Tony never shied away from controversy or the persistent hounding and slanders made against him by the ruling class and its media. As a senior figure in British politics, he terrified the bourgeoisie. In every interview he gave, he would relentlessly and unapologetically insist on the need for the overthrow of capitalism and its replacement with a democratic socialist society.
In this sense, Tony differentiated himself from virtually all others on the left of the Labour Party. In the 1970's and 80's there were many leading figures in the party who opportunistically espoused left-wing views as a means to further their personal careers. I remember debating with Gordon Brown in Glasgow. He argued at the time that if Labour came to power it should nationalize the banks and the top 25 monopolies and then gradually introduce socialism over a number of years. Gordon Brown later became Chancellor of the Exchequer (the Minister of Finances and n° 2 in the government) under Tony Blair and eventually succeeded him as Prime Minister. Brown jettisoned all his socialist ideas and introduced neo-liberal economic policies, but Tony Benn never betrayed his principles in this way.
During the period of ferocious class struggle in the 1970's and 1980's, when the left was strong in the British trade unions and Labour party, Tony's popularity was such that he only narrowly failed to become leader or deputy leader of the Labour party on a number of occasions. Tony could have moved to the right and won the party leadership, but he refused to bow to pressure for him to relinquish his socialist ideals.
In terms of aims, I shared a common goal and belief with Tony that socialism was the only answer to the horrors of capitalism and the pain and suffering it inflicted on the working class. However, I differed with him on strategy about how this could be achieved. In my opinion, Tony was wrong to believe that socialism could be brought about through the election of a socialist Labour government in Parliament, which could then use the legality of its electoral majority to gradually transform capitalism into socialism.
Instead, while not ruling out the theoretical possibility of a socialist government, I felt that it would be necessary to immediately expropriate all of the major 200 monopolies and financial institutions which controlled the economy and then mobilize the masses onto the streets in order to repulse an almost certain attempt at counter-revolution by the ruling class.
This perspective was later confirmed by a BBC documentary which revealed that there had been a plot (sometimes called the British Watergate) involving right-wing Conservative politicians, the secret services, army chiefs and the monarchy to carry out a coup in Britain in the event of a left-wing government coming to power, and which aimed to replace it with a military dictatorship led by the Queen's cousin Earl Mountbatten. The plan's documents included written instructions about the need to assassinate a certain “leading left-winger”, who was no doubt meant to be Tony Benn.

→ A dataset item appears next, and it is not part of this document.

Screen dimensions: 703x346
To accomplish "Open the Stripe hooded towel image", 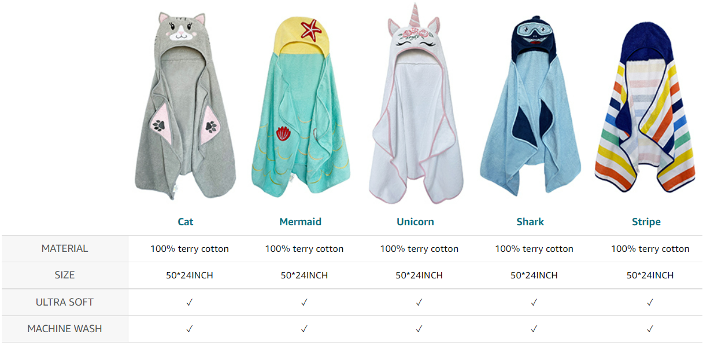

In fact, a similar plan was carried out in Chile during this period by the CIA together with the fascist forces of General Pinochet against the majority socialist government of Allende. However, I am sure that, despite his mistaken perspectives on how to achieve socialism, in a situation like that, Tony Benn, like Allende, would not have caved in, but would have gone to his death refusing to renounce his socialist ideals. Tony may have misguidedly believed in a reformist road to socialism, rather than a revolutionary one, but there is no doubt that he was a giant on the left and a progressive force for socialism, whose positive influence on the Labour movement will continue for a long time to come.